1. Contraintes liées à l’automatisation des tests avec MFA
1.1 Dépendance à des dispositifs externes
Le MFA requiert, comme son nom l’indique, l’utilisation de dispositifs externes, tels que des téléphones pour recevoir des SMS ou des applications générant des codes TOTP. Cette exigence complique l’automatisation des tests, surtout lorsque plusieurs comptes sont impliqués. Concrètement, cela a des impacts sur les systèmes suivants :
- Les emails : Bien souvent les équipes QA utilisent des alias (utilisateur+alias@domaine.com) pour la création de comptes en illimité, cependant cela ne résout pas le problème d’automatisation des tests et la fonctionnalité est parfois désactivée en entreprise.
- SMS MFA : Si chaque compte doit être associé à un numéro unique, cela implique potentiellement une carte SIM par compte, et donc un téléphone associé. Cela rend difficile le partage de comptes de test et on peut finir par se retrouver à partager des téléphones de test entre collègues…
- TOTP : Nécessite la gestion d’une clé secrète, rendant l’automatisation complexe car celle-ci n’est plus disponible une fois initialisée.
1.2 Des tests difficilement automatisables
Les flux MFA impliquent des interactions avec des systèmes externes, rendant l’automatisation difficile et souvent déconseillée, notamment pour des services tiers comme Outlook ou d’autres systèmes de messagerie. En effet, lancer un chantier d’automatisation pour récupérer des informations sur des services tiers peut s’avérer coûteux et souvent pas accepté par ces providers (qui mettent tout en œuvre pour détecter et bloquer les connexions de robots).
1.3 La (mauvaise ?) approche adoptée #1 : Désactiver l’envoi de MFA en environnement de recette
Bien souvent, certaines équipes choisissent de limiter le temps consacré à la mise en place du MFA. Lorsqu’il devient un obstacle dans les processus de test et d’automatisation, il est fréquemment désactivé, ce qui engendre plusieurs risques importants :
- Risque de sécurité accru :
- Le MFA devient optionnel, affaiblissant la protection des comptes sur l’environnement de recette, car, même si l’impact semble limité, cela introduit la présence de comptes moins sécurisés.
- Cette approche conduit à tester des comportements divergents de ceux de l’environnement de production, ce qui compromet la validité des tests.
- Tests moins représentatifs :
- Les tests effectués dans l’environnement de recette ne reflètent plus les conditions réelles de production car une partie du processus est manquante.
- Cela augmente le risque de défaillances en production, où des bugs peuvent émerger pour la première fois alors qu’ils n’avaient pas lieu en recette.

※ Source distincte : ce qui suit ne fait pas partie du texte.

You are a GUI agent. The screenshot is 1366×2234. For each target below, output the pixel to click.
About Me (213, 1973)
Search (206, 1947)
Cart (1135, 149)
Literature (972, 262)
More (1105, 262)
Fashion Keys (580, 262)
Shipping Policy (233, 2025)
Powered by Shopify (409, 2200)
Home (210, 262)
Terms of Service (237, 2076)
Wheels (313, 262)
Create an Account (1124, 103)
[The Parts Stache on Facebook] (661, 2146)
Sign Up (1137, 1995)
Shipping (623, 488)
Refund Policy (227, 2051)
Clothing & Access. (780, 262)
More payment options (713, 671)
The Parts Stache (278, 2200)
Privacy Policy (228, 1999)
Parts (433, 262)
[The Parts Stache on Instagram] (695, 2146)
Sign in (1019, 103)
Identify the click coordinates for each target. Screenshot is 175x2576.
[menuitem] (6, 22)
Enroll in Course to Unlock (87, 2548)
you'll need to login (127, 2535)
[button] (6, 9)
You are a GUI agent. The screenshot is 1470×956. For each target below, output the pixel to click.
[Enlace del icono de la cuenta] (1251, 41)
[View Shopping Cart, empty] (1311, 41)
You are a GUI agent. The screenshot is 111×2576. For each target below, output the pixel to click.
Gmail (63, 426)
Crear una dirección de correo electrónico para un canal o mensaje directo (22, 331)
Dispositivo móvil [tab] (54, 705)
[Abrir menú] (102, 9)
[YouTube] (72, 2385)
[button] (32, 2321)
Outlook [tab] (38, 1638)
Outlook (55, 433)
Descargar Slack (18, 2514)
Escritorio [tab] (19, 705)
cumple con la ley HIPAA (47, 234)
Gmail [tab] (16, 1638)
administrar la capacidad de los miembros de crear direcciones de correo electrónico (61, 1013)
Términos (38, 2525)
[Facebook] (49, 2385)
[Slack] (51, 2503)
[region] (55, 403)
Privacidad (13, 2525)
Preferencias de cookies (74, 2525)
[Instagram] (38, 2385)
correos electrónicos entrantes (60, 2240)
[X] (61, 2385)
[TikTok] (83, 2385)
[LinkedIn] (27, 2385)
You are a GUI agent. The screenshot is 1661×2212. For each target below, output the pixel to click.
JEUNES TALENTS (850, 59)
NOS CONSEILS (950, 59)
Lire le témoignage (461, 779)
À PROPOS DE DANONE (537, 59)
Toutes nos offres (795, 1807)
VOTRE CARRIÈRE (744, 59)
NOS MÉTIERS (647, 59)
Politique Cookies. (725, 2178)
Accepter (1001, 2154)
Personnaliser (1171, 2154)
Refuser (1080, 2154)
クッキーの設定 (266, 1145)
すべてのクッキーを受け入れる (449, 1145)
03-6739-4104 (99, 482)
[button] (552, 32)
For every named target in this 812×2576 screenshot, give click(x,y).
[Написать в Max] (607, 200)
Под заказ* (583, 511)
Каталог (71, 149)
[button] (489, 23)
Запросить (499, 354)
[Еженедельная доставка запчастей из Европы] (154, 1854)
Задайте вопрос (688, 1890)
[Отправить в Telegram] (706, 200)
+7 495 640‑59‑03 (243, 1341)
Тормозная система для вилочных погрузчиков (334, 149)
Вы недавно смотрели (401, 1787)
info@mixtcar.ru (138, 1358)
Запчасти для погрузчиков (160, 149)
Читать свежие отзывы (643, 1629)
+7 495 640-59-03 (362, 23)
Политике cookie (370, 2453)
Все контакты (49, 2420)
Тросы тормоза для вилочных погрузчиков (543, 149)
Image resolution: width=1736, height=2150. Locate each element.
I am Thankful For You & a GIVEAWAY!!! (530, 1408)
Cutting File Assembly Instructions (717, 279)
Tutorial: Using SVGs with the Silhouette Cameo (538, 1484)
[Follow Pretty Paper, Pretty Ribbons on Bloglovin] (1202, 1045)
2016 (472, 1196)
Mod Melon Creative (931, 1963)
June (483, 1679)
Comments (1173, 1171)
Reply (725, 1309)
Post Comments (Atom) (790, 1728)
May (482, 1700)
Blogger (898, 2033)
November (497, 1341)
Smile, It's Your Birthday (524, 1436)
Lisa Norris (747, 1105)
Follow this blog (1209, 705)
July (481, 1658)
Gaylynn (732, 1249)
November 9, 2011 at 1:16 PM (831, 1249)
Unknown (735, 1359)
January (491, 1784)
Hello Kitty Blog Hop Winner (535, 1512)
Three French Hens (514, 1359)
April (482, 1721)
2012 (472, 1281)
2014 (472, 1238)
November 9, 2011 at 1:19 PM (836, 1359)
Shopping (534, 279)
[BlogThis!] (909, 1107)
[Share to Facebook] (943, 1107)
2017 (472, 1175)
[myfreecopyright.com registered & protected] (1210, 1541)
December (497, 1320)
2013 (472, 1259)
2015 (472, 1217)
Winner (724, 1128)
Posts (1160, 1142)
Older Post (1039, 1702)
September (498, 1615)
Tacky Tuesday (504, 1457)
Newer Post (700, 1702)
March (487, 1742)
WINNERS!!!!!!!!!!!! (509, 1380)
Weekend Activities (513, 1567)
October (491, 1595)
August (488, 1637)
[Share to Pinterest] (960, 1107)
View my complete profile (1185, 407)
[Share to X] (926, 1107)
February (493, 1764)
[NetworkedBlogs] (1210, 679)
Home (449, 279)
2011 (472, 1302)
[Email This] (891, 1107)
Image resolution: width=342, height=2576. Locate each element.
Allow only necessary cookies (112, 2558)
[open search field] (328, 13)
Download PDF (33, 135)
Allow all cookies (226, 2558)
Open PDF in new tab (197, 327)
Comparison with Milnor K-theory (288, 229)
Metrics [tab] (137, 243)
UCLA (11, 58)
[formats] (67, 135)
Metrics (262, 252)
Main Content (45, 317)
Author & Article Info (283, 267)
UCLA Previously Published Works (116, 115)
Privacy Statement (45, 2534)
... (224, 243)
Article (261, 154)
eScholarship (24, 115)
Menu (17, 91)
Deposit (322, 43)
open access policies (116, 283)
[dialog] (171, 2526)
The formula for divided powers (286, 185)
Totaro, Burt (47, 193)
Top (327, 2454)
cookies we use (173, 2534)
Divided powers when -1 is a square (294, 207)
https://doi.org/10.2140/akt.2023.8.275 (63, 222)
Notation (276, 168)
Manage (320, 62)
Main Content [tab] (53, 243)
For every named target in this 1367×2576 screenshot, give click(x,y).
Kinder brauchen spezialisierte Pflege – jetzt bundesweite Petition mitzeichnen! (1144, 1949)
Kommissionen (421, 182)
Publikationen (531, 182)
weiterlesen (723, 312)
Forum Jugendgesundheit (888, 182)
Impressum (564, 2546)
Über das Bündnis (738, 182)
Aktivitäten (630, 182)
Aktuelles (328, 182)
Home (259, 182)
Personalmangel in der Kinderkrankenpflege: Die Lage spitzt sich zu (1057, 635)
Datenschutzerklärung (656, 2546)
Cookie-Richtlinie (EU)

- Risque d’erreurs humaines :
- La divergence des configurations entre les environnements de recette et de production complique la gestion des déploiements.
- Cela peut entraîner l’application involontaire de politiques de sécurité incorrectes en production, comme par exemple la désactivation de l’envoi de codes MFA.
- Tests incomplets :
- En ignorant des étapes clés, comme le processus de connexion ou la validation des transactions, les tests deviennent partiels.
- Cette omission limite la capacité à détecter des problèmes liés à des fonctionnalités critiques comme le processus de login ou de validation de transactions.
1.4 La (mauvaise ?) approche adoptée #2 : Interception du MFA en environnement de recette :
Bien que meilleure que la première approche, celle-ci introduit tout de même le risque de divergence de configuration entre environnements et un risque de déploiement en production d’une configuration erronée.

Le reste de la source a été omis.